A miscellany of Jeremiah thoughts:

22:26 | Quite a threat: ‘I will hurl you and the mother who bore you into another country, where you were not born, and there you shall die.’  Yikes.

26 | It’s not unheard of for receivers of bad news to take it out on the messenger, but the people’s threat to kill Jeremiah for prophesying against the city is telling.  They consider his words to be blasphemy and treason, whereas Jeremiah knows that they are the ones guilty of blasphemy and treason by having rejected both the covenant with the Lord and God’s Word from Jeremiah.  Jesus was not shy about the painful nature of the gospel message.  In order to accept forgiveness, we have to realize that we need it, and that means admitting failures.  The people of Judah at this point are so calloused and distant from God that they cannot admit that they have strayed from His commands, violating the covenant.  As is human nature when presented with uncomfortable information, they react with fear and anger.

36 | This is Baruch’s big moment!  He gets to name-check himself as Jeremiah’s scribe.  He even does his dad a solid by making sure his name is included in the eternal holy Word of God, referring to himself one time as ‘Baruch the son of Neriah.’  I’ll bet he got the ‘You’re Special!’ plate at dinner in the Neriah household that night!  I think Baruch is now one of my favorite Bible characters.

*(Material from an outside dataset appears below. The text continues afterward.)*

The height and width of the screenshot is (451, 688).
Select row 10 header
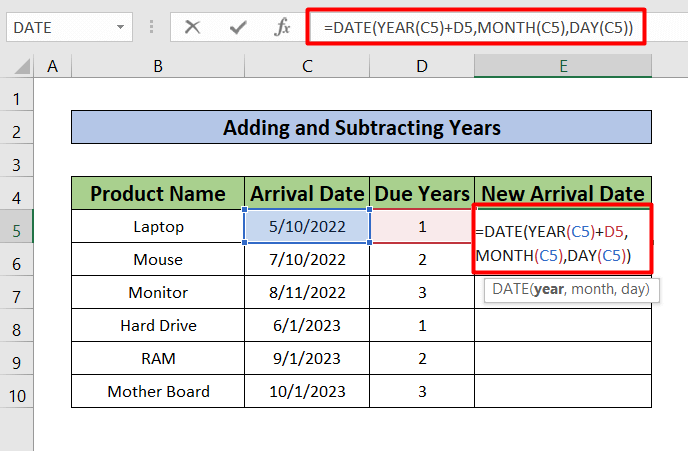pos(17,392)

Jehoiakim, on the other hand, does no favors for his Q rating by spitefully destroying the Word of God.  This is the kind of vignette that causes many to think of the Bible as allegorical.  It’s too perfect.  Of course the sinful king of Judah would demonstrate his rejection of God’s Word by actually cutting up God’s Word and burning the scraps.  I believe, however, in a God that writes history like fine literature.  The actions of men have foreshadowing and symbolism and other literary devices pointing to the ultimate plot/theme of the story: God’s glory and redemptive work in creation.  How this can be, if God has given us free will.  How do billions of people over thousands of years tell a coherent story with their actions and still retain free will?  This is not a question I have the answer to.  I recognize that they do, but I don’t know how.